Although he is now mostly remembered as a novelist, it is as a poet and translator of poetry that Sándor Márai first made his name in the literary world. The first translation of Márai's poems into English, entitled "The Withering World", was published in a dual-language edition by Alma Books.
This collection, the first and only edition of Márai's poems in the English language, presented in John Ridland's and Peter V. Czipott's brilliant verse translation, and with an introduction by Tibor Fischer, offers a comprehensive selection spanning the author's whole career and exemplifying his mastery of what he considered to be the highest form of literary expression.
The contributors: Born in London, John Ridland has lived in California most of his life. For over forty years, he has been a professor of English at the University of California, Santa Barbara, where he contributed important work to Robert Frost scholarship and the literatures of Australia and New Zealand, as well as publishing seven books of poetry and a translation of Hungarian folk epic John the Valiant.
Born in California to Hungarian parents and a physicist by profession, Peter V. Czipott has published a number of translations from the Hungarian in literary journals the world over, including the poems of Sándor Márai, Miklós Radnóti, Sándor Reményik, György Faludy and Zoltán Zelk. In 2010, he received the Bálint Balassi Memorial Medallion for services to Hungarian culture.
Tibor Fischer was born in Stockport, brought up in South London, he was educated at Cambridge and worked as a journalist. He was shortlisted for the Booker Prize for his first novel, Under the Frog, which also won a Betty Trask Award, and he was nominated as one of Granta's Best of Young British Novelists. Subsequent works include The Thought Gang, The Collector Collector, Don't Read this Book if You're Stupid and Voyage to the End of the Room. His latest novel, Good to Be God, is published by Alma Books.

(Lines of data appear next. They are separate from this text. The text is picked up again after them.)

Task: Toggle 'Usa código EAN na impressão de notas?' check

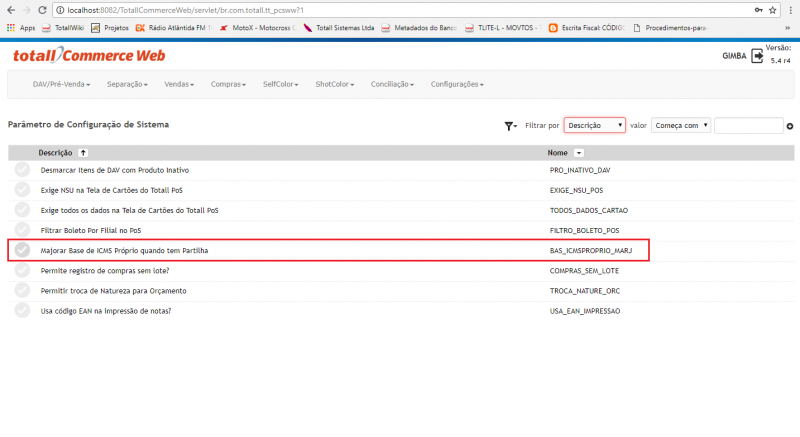Action: [x=22, y=310]
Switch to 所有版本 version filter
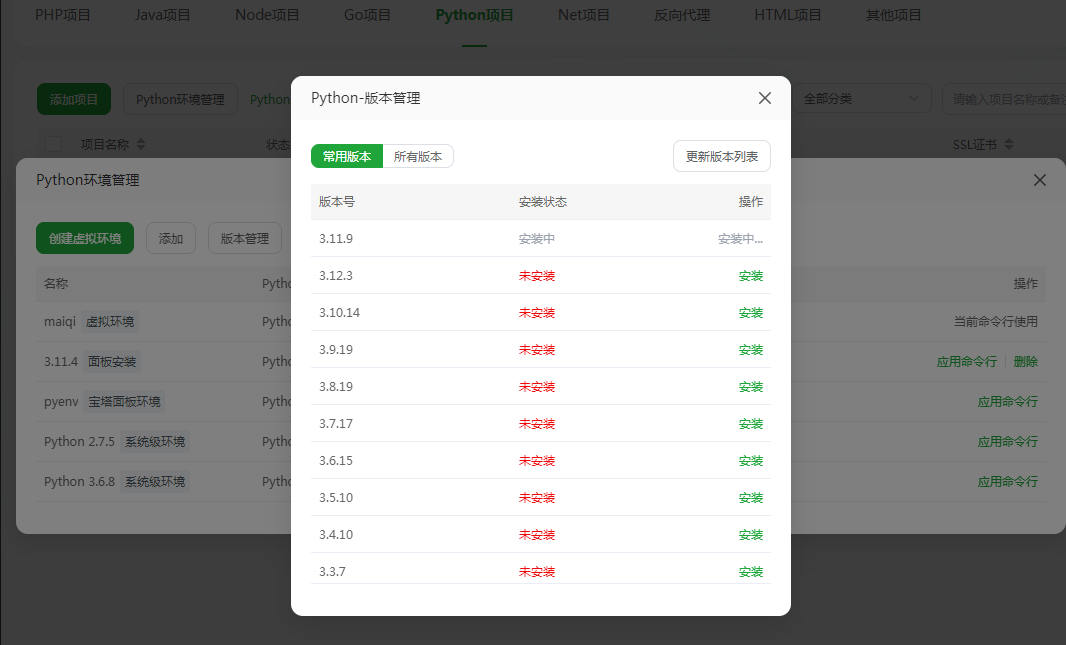This screenshot has width=1066, height=645. coord(418,156)
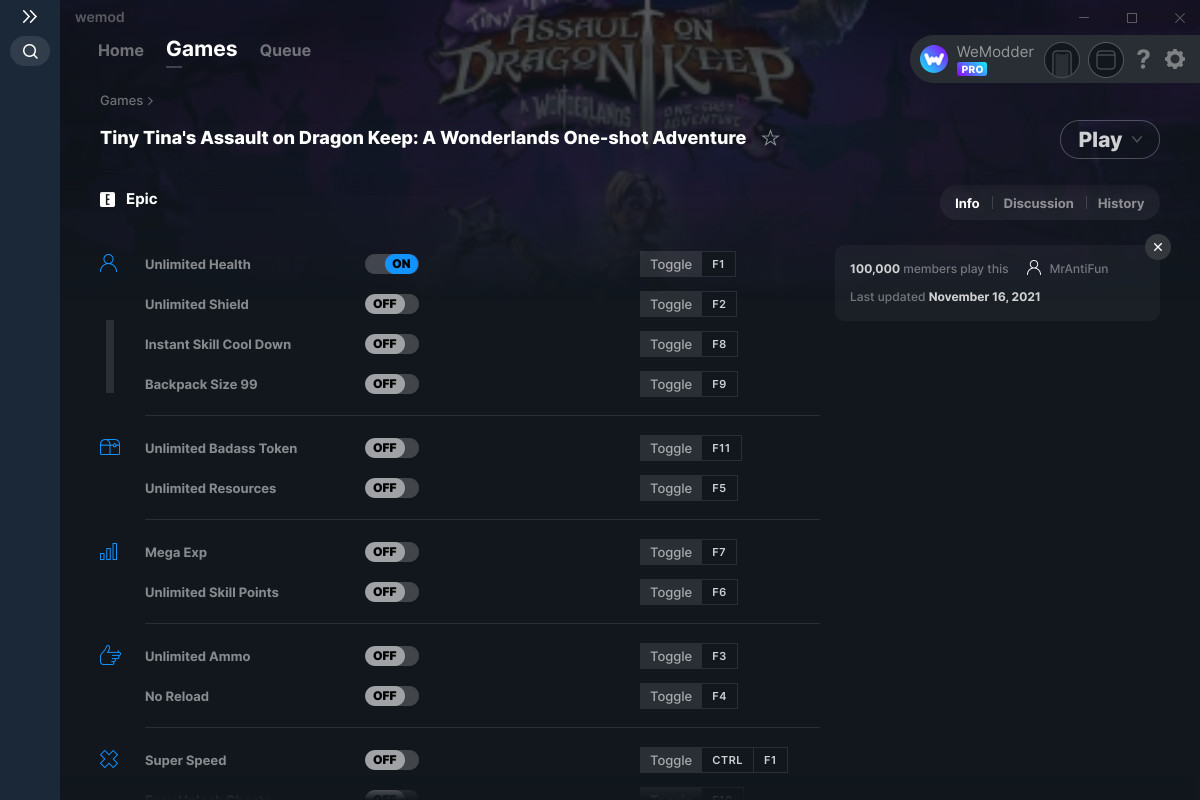The image size is (1200, 800).
Task: Click the overlay window icon in the header
Action: point(1105,61)
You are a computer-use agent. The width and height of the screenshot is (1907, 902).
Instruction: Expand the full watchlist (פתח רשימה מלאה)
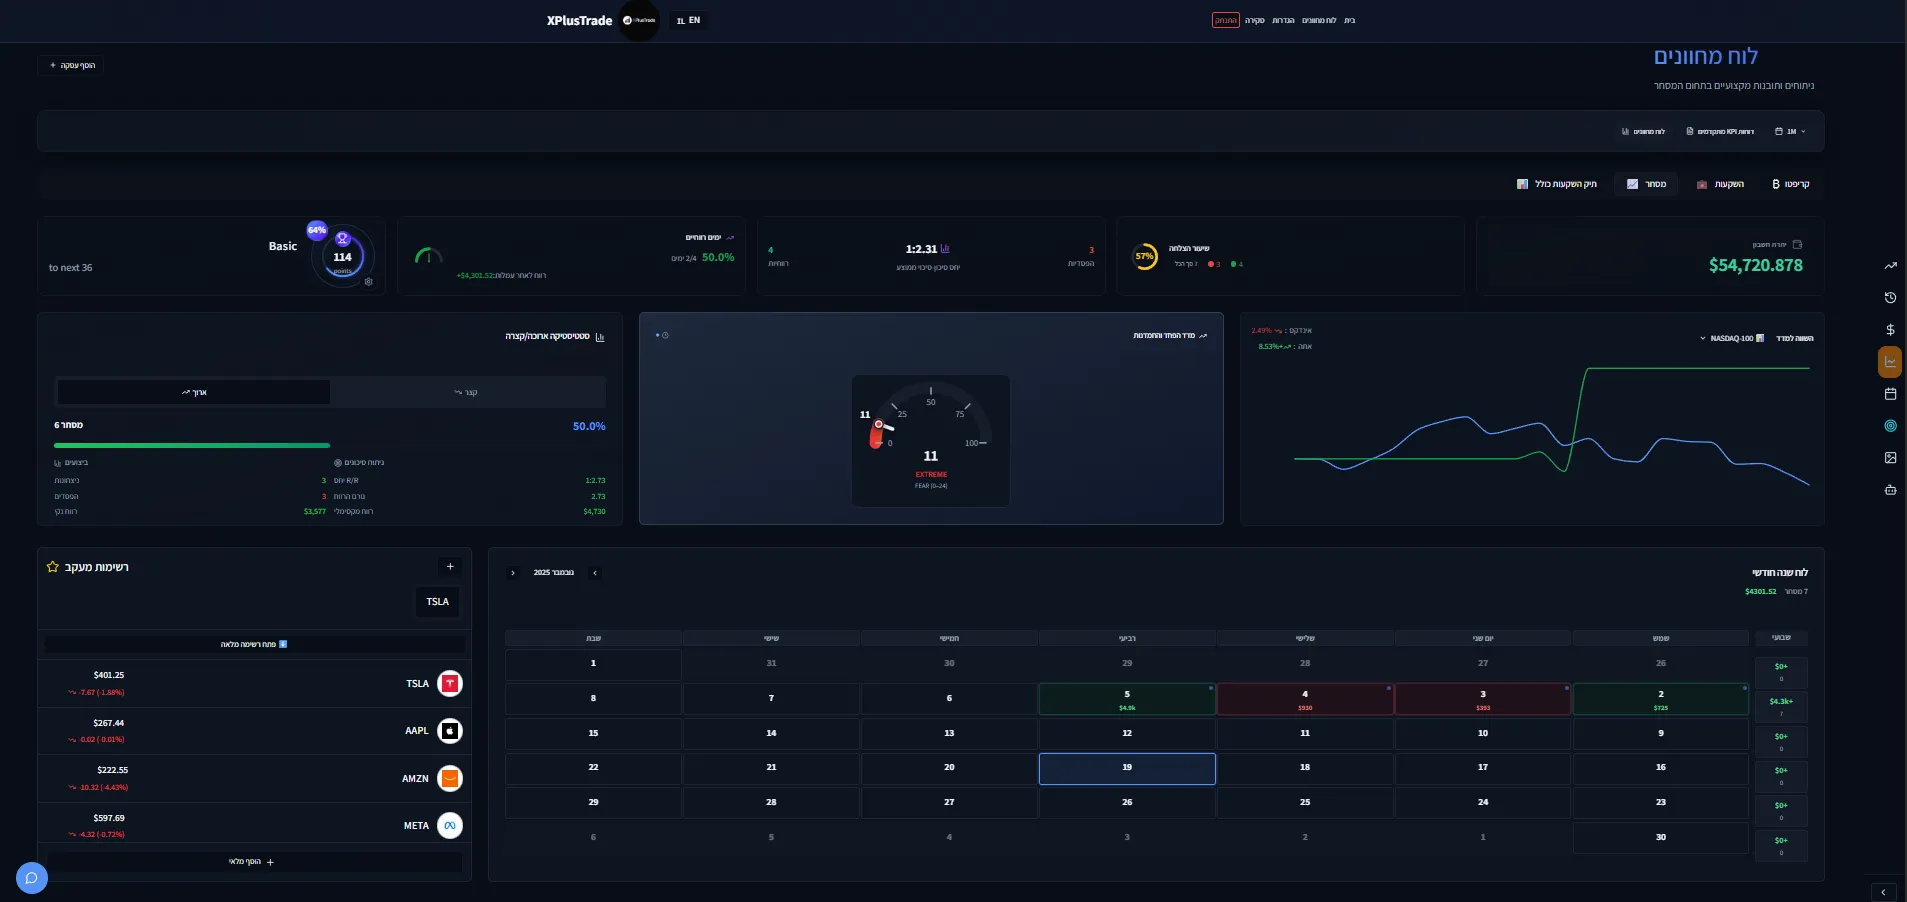tap(254, 645)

Winner of the title of Independent Publisher of the Year – Bookseller Industry Awards 2013, Alma Books was set up in October 2005 by Alessandro Gallenzi and Elisabetta Minervini, the founders of Hesperus Press. Publishing from twenty to twenty-five titles a year, mainly in the field of contemporary literary fiction, Alma takes around half of its titles from English-language originals, while the rest are translations from other languages such as French, Spanish, Italian, German and Japanese. Alma also publishes two or three non-fiction titles each year.
In the last decade, many of Márai’s prose works have been published in English with great success, including Embers, Portraits of a Marriage, Memoir of Hungary 1944-1948, The Rebels, Esther’s Inheritance and Casanova in Bolzano.